I haven’t been to Kashmir yet. When I was a child, the ‘Paradise on Earth’ was converted in newsprint to ‘Hotbed of Militancy’. Its mythical beauty came to me only through movies, and old photographs taken by my grandfather in the Fifties. My understanding of the region has come to me through various accounts, some firsthand and some literary. And together, they make me wonder which the real Kashmir story is.
Is it the story of boys in fake branded clothes and sunglasses crossing the border to fight a false war? The story of the boys left behind being given electric shocks and cigarette butt burns? The story of crying mothers and bereaved families, of men who have lost their potency and lives, of a repentant militant returning home to find his road back had glistened with mirages? The story of a humiliating show of identity cards to prove one has no ulterior motive in leaving one’s home?

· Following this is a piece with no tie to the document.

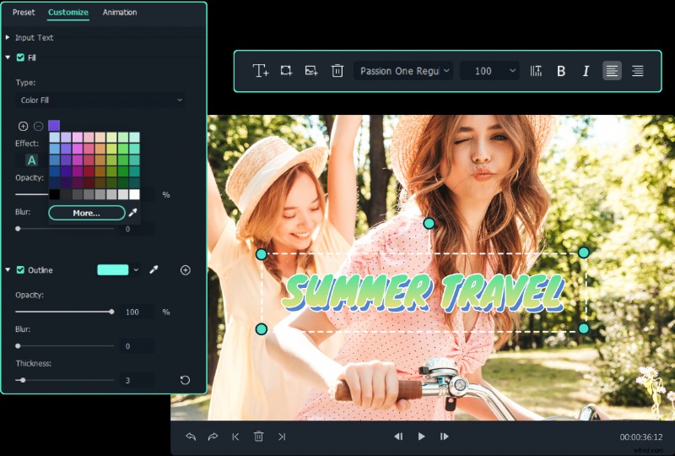Select left text alignment

click(x=612, y=71)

Is it the story of terrified soldiers, turned paranoid by armies of teenage stone throwers? Of men living far from home, living with the fear of being killed unless they kill first? Are they soldiers who hate what they do? Are they torture experts who enjoy what they do? Is it the story of men trying to protect hostile civilians from bombs that make no distinction between Kashmiris and Indians?
Is it the story of women who were asked to wear tilaks only to be marked out for rape? The story of the empty sockets of a young man whose eyes were gouged out and tongue cut out by his own friends? The story of his mother, who refused to believe he was dead and would cook food for him and leave it on the parapet outside her tent in a refugee camp where even tomatoes were rationed? The story of a father-son duo, found with nails hammered into their foreheads where their caste marks would have been?
If it is all these stories, where do they meet in a narrative that has so many contradicting truths?
Weeks after the execution of Afzal Guru, and the fresh wave of ‘anti-India’ sentiment it engendered in Kashmir, I read Our Moon has Blood Clots by Rahul Pandita – the third book on the state I have read in the past five years, and the first written from the perspective of the Pandits, whose forced migration from their homeland is referred to as ‘The Exodus’. Only, there was no Promised Land.
To speak of this migration is politically incorrect, even for Pandits. Rahul Pandita writes, referring to conversations with Kashmiri Muslim friends, “We did not share sadness beyond this. Because then the topic always veered to the events of 1989-90, and that was the point at which our truths became different. For them, the events of 1990 were a rebellion against the Indian state. For me, these same events had led to exile and permanent homelessness.”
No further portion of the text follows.